- [Record list]
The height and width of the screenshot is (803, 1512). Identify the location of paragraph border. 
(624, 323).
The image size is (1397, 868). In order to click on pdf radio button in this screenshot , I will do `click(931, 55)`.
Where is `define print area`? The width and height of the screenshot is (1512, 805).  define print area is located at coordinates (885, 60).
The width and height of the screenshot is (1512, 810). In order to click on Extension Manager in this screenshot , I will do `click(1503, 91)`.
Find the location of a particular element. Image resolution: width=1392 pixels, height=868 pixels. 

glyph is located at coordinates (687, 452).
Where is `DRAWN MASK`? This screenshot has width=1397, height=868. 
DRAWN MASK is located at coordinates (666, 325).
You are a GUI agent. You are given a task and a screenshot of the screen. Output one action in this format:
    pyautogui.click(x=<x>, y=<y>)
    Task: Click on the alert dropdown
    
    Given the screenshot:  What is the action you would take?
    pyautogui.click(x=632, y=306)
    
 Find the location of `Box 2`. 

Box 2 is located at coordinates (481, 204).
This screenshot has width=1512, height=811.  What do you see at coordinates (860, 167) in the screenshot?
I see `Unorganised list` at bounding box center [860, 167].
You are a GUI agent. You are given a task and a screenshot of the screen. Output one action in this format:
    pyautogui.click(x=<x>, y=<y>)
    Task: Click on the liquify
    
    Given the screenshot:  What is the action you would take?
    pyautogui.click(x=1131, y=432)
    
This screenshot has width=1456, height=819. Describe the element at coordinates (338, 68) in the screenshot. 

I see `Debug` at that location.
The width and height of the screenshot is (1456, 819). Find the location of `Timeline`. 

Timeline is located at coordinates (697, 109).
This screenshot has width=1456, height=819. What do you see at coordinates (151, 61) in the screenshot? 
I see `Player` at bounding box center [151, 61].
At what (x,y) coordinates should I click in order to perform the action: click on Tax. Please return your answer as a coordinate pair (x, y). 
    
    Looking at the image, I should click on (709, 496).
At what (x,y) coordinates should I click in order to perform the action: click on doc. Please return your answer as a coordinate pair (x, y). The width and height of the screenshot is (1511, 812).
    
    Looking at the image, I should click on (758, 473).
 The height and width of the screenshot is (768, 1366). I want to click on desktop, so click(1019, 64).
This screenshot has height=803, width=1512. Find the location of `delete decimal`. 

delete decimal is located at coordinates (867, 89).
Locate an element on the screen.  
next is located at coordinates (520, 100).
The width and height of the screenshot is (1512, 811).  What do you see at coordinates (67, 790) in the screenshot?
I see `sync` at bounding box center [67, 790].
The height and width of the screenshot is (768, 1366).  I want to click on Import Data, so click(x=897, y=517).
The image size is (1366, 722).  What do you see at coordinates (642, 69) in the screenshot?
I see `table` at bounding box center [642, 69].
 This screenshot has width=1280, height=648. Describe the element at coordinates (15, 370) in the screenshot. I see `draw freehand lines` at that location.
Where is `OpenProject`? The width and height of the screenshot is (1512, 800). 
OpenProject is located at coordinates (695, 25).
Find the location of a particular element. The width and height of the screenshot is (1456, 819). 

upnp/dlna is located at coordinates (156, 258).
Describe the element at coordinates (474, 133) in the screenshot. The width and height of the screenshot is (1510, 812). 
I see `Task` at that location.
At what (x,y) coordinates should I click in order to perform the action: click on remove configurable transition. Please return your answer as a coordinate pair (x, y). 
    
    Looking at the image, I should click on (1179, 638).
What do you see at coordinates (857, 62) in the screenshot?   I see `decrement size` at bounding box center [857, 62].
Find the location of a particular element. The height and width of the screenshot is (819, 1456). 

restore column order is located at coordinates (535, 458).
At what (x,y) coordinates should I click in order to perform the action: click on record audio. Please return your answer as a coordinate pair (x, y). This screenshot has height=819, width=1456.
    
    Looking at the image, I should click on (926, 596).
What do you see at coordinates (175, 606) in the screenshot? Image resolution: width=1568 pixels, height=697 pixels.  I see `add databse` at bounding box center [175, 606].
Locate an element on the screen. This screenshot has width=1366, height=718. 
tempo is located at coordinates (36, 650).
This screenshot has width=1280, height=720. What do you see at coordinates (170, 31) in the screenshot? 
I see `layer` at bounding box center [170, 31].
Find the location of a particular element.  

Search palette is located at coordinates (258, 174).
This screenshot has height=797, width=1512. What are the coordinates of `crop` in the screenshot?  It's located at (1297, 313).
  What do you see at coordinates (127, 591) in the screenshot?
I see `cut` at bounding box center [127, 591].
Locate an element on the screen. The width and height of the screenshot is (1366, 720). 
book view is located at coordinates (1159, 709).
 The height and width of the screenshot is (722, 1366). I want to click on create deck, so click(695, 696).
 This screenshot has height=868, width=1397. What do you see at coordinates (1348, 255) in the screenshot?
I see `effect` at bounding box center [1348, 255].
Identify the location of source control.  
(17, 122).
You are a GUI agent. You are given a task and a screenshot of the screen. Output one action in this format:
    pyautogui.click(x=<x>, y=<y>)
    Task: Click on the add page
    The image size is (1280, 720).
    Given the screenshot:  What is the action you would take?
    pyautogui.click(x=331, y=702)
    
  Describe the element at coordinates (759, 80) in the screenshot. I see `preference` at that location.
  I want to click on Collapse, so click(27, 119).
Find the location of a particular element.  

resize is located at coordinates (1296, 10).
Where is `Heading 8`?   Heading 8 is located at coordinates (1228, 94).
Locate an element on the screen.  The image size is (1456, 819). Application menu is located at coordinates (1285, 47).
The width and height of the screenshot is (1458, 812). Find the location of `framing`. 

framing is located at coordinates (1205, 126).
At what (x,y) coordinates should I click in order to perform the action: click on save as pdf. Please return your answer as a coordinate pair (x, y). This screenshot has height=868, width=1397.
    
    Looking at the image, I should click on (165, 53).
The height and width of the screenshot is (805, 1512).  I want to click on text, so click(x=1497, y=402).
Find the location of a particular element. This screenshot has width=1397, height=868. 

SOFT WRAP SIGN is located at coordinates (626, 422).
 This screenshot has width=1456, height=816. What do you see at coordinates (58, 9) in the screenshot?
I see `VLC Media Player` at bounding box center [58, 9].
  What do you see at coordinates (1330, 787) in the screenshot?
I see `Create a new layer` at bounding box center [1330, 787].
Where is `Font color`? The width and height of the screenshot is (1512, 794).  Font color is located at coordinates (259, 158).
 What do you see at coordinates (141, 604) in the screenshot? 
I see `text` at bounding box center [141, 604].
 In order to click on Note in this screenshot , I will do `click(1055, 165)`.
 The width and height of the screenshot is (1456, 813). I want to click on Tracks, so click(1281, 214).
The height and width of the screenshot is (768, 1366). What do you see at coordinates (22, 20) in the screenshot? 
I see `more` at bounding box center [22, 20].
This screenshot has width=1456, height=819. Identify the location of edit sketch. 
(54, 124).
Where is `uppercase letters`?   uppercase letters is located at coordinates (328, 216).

- [Exercise requirements] Give the data again from the line with "so click(x=897, y=517)." up to and including the line with "Looking at the image, I should click on (1179, 638).", swapping "width and height" for "size" and keeping everything else the same.

- [Solution]
The height and width of the screenshot is (768, 1366).  I want to click on Import Data, so click(x=897, y=517).
The image size is (1366, 722).  What do you see at coordinates (642, 69) in the screenshot?
I see `table` at bounding box center [642, 69].
 This screenshot has width=1280, height=648. Describe the element at coordinates (15, 370) in the screenshot. I see `draw freehand lines` at that location.
Where is `OpenProject`? The size of the screenshot is (1512, 800). 
OpenProject is located at coordinates (695, 25).
Find the location of a particular element. The size of the screenshot is (1456, 819). 

upnp/dlna is located at coordinates (156, 258).
Describe the element at coordinates (474, 133) in the screenshot. The size of the screenshot is (1510, 812). 
I see `Task` at that location.
At what (x,y) coordinates should I click in order to perform the action: click on remove configurable transition. Please return your answer as a coordinate pair (x, y). 
    
    Looking at the image, I should click on (1179, 638).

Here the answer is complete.